Thursday, March 27, 2014

The. Edentubber Cross

Vol. Willie O'Reilly (Armagh), speaking beneath the memorial Cross to the Edentubber Martys in St Patricks Cemetary, Armagh. Mid 60's.

The Cross as it is today:


  1. Behind Willie O'Reilly is Seamus Trainer (sort of bending forward) Official IRA leader Armagh who went over to the Provo's about 1975-76.

  2. Seamus Trainor died March 2008, 88 years old a Sinn Fein member.
    Seamus was born on 1 April 1920 in Irish Street in Armagh City. In the early 1930s, at the age of 12, Seamus joined Na Fianna. He learned to march and drill in the GAA grounds and the Old Flax Market in Armagh. Also during the 1930s, Seamus joined St. Malachi’s Flute Band.
    In 1936, Eamon de Valera banned the annual Wolfe Tone commemoration at Bodenstown.

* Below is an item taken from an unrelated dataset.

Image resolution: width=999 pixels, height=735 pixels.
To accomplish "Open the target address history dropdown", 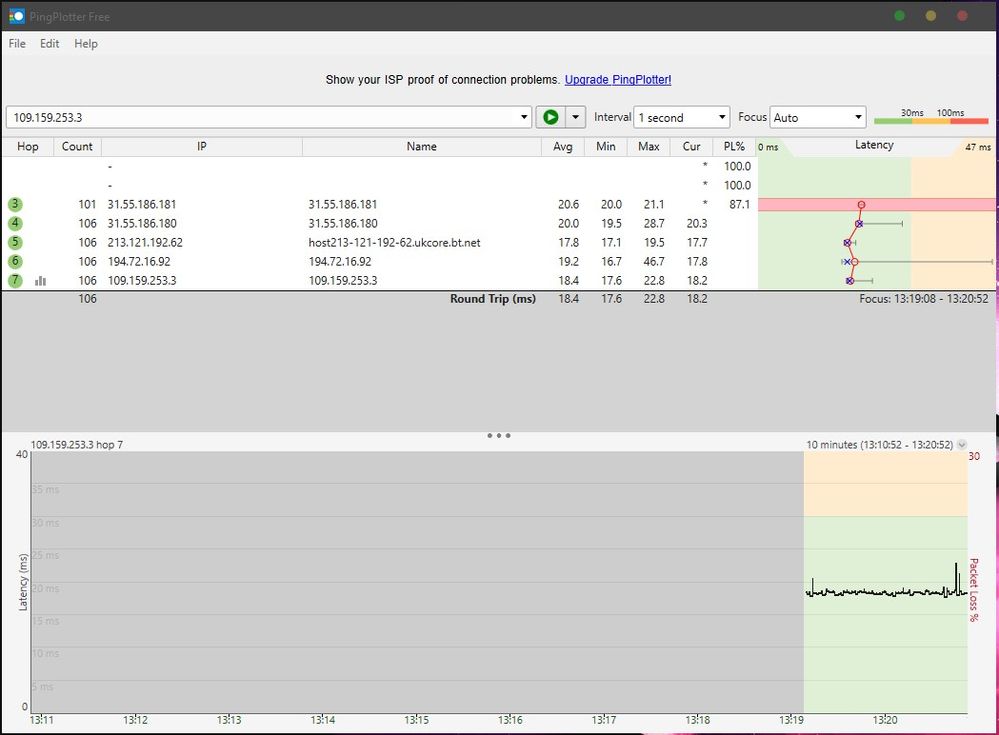I will pos(525,118).
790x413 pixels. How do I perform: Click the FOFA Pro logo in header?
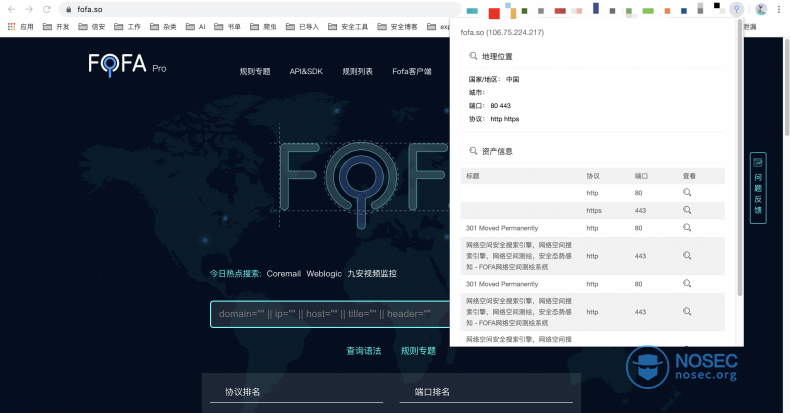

Seamus was one of a group of five republicans from Armagh City who made it to Bodenstown in uniform.
    By 1939, Seamus graduated to the IRA’s engineering section in Armagh City.
    This unit developed its proficiency in all the weapons available to the Movement. Seamus was to describe this work as interesting and dangerous and the unit persisted in its work despite having no access to an area for safe testing of equipment. The courage displayed by Seamus and his comrades at this time was typical of the man and of Volunteers of every generation.
    In the 1940s, the IRA unit in the city targeted billets for the British troops. On 11 March, acting on information from the brigade intelligence staff, a number of prospective billets was to be attacked. These included the AOH Hall, the Protestant Hall in Abbey Street and the Parochial Hall. The actions of that night were to change Seamus’s life forever. Seamus was badly wounded and sustained a number of third degree burns to his face, neck and right hand and first degree burns to his left hand and ankles. He was taken to Armagh City Hospital and eventually the RUC learned of his presence there. The staff in the hospital showed Seamus great care and he always fondly remembered a Sister Casey who took extra care of him and often ordered the RUC off the ward while she changed his bandages.
    Seamus was four and half months in the City Hospital. He spent the rest of the war in jail, where he struck up life long friendships with senior republicans from across the island, including the late Joe Cahill and Gerry Adams Senior. Upon his release, Seamy returned to Armagh unbroken and as committed as ever to the struggle. He couldn’t take an active part in Operation Harvest in the 1950s but his experience was to prove most helpful to Volunteers and, under his tutelage, they were successful in a number of operations.